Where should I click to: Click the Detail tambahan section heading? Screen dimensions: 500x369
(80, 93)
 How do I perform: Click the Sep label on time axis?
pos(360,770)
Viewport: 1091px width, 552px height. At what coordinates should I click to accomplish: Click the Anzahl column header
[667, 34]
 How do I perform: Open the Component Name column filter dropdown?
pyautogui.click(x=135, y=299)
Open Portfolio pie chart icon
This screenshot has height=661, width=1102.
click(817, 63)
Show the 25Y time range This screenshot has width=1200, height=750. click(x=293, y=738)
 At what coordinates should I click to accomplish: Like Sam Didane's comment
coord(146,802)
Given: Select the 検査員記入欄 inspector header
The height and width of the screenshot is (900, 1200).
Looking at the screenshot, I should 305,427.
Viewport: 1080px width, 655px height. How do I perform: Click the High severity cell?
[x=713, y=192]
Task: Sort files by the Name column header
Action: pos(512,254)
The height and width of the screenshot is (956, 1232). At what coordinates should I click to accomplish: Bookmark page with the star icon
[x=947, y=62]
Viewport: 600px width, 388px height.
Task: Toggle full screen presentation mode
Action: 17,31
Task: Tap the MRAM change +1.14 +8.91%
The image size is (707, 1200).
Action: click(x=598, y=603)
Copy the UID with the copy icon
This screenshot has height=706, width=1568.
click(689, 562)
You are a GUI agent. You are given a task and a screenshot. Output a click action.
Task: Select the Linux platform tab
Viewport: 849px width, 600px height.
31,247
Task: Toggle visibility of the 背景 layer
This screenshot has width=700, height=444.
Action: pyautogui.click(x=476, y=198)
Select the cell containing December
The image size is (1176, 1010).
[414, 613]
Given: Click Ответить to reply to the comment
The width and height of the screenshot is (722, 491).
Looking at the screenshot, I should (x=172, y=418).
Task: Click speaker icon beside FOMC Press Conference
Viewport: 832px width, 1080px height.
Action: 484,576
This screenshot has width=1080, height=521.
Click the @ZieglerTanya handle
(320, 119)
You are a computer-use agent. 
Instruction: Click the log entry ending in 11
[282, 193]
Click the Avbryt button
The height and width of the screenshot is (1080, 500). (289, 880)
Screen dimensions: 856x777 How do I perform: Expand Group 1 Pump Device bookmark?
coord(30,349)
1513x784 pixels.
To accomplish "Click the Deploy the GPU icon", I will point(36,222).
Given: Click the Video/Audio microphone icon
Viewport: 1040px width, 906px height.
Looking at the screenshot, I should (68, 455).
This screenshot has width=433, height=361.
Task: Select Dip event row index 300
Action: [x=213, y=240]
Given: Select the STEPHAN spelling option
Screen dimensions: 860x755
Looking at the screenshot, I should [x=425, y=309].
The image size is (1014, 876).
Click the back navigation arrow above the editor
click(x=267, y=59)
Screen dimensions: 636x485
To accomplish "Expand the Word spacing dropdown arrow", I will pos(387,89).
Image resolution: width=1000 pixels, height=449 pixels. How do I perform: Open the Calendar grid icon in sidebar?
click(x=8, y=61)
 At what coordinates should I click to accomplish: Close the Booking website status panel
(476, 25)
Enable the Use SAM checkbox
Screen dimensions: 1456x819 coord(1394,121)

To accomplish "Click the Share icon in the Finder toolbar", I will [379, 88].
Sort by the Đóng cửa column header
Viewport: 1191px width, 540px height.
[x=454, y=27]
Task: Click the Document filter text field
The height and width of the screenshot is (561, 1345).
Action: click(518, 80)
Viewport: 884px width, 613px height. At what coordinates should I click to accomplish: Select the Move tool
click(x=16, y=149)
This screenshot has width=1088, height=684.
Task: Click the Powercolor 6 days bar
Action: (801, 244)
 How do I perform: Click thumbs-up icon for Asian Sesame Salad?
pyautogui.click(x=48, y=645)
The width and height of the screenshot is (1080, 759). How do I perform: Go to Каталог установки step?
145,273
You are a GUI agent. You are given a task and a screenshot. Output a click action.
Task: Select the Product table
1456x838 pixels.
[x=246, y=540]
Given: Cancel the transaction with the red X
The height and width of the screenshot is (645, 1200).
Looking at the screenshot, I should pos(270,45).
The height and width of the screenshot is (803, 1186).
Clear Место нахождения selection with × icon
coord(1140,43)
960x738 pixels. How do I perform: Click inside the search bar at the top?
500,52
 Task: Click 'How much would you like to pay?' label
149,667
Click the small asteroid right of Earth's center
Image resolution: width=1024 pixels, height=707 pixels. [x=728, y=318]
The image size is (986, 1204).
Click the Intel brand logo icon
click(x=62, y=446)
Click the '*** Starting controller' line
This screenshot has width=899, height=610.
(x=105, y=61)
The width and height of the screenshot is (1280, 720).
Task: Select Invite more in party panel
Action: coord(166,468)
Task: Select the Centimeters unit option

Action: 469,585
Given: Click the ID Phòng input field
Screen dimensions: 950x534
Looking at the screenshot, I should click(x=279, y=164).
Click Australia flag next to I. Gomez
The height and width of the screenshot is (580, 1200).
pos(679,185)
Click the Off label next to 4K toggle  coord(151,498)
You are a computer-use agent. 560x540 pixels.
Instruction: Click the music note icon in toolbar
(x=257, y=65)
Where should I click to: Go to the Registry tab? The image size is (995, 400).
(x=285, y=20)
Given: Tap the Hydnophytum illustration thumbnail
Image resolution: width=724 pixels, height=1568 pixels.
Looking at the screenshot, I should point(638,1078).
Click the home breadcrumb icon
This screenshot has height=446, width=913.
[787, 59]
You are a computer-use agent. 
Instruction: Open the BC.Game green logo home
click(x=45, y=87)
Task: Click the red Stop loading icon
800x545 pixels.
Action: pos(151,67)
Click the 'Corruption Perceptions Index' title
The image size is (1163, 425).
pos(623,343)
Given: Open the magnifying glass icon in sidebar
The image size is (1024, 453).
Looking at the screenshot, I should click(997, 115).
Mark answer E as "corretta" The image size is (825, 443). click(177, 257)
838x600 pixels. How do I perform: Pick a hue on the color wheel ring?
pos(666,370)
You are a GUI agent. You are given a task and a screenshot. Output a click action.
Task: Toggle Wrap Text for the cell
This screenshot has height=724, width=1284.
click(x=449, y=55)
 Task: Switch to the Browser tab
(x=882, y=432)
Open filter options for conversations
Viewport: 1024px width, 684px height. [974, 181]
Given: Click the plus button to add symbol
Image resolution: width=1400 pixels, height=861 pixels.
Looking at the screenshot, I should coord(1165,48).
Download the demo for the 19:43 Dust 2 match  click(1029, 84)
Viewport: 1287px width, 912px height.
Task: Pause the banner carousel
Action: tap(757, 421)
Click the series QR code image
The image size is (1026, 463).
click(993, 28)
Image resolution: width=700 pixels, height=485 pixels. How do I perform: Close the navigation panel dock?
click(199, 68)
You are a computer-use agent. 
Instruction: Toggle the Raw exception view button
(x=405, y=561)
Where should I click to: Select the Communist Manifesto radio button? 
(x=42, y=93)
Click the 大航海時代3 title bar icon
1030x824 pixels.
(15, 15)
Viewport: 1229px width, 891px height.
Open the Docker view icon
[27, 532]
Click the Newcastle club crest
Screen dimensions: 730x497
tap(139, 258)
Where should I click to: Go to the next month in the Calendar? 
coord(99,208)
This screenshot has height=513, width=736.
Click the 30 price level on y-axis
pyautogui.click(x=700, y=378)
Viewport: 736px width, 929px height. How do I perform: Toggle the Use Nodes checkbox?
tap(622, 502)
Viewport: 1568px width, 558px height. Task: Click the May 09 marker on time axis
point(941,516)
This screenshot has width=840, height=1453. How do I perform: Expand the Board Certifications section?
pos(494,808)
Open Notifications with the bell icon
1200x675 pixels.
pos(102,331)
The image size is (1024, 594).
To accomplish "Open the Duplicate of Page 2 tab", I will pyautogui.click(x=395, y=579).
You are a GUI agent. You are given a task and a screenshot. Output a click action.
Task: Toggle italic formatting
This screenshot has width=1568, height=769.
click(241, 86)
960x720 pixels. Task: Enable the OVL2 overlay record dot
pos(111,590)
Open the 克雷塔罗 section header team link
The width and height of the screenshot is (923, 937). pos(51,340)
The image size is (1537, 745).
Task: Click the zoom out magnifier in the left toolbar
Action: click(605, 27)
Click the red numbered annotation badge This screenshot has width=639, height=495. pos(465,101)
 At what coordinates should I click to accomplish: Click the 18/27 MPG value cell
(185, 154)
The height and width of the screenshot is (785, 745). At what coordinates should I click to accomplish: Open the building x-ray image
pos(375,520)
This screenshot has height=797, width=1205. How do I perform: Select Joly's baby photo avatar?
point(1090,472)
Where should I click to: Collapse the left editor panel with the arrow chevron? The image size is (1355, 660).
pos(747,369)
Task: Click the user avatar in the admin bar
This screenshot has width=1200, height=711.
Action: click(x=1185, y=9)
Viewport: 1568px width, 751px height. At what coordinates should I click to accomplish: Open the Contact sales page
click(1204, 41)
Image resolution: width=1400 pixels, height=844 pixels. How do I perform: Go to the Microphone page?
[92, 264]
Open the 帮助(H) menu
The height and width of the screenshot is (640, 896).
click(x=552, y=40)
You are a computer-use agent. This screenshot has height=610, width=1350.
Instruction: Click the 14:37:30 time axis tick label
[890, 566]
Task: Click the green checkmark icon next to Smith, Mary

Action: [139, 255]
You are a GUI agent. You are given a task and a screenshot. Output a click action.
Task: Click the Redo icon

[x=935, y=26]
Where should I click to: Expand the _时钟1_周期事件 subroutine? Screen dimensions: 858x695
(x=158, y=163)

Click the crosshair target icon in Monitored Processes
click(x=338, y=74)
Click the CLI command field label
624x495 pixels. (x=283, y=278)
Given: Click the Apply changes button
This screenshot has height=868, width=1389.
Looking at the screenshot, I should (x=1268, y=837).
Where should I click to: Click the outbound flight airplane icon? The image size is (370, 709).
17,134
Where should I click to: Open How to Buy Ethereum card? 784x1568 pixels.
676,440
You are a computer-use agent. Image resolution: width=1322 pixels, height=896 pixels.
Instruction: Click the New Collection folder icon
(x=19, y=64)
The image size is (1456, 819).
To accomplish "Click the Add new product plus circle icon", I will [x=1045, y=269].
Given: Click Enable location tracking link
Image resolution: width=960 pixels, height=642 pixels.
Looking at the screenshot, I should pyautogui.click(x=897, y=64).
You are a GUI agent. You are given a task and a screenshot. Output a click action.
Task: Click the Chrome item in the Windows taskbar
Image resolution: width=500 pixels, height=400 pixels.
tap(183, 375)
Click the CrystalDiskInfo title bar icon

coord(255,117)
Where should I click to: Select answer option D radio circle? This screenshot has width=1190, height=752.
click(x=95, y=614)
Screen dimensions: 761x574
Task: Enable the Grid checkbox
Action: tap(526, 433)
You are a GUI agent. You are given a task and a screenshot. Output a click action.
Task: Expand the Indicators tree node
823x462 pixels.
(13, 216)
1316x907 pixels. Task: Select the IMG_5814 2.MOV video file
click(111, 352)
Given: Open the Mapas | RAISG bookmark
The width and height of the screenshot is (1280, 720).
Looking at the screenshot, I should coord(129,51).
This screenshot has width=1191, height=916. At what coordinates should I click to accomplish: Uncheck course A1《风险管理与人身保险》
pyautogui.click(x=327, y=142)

──────────

> [Work instructions]:
Search the entries for the word "plus" and copy every line that has it.

> [Reply to the exercise]:
Given: Click the plus button to add symbol
To accomplish "Click the Add new product plus circle icon", I will [x=1045, y=269].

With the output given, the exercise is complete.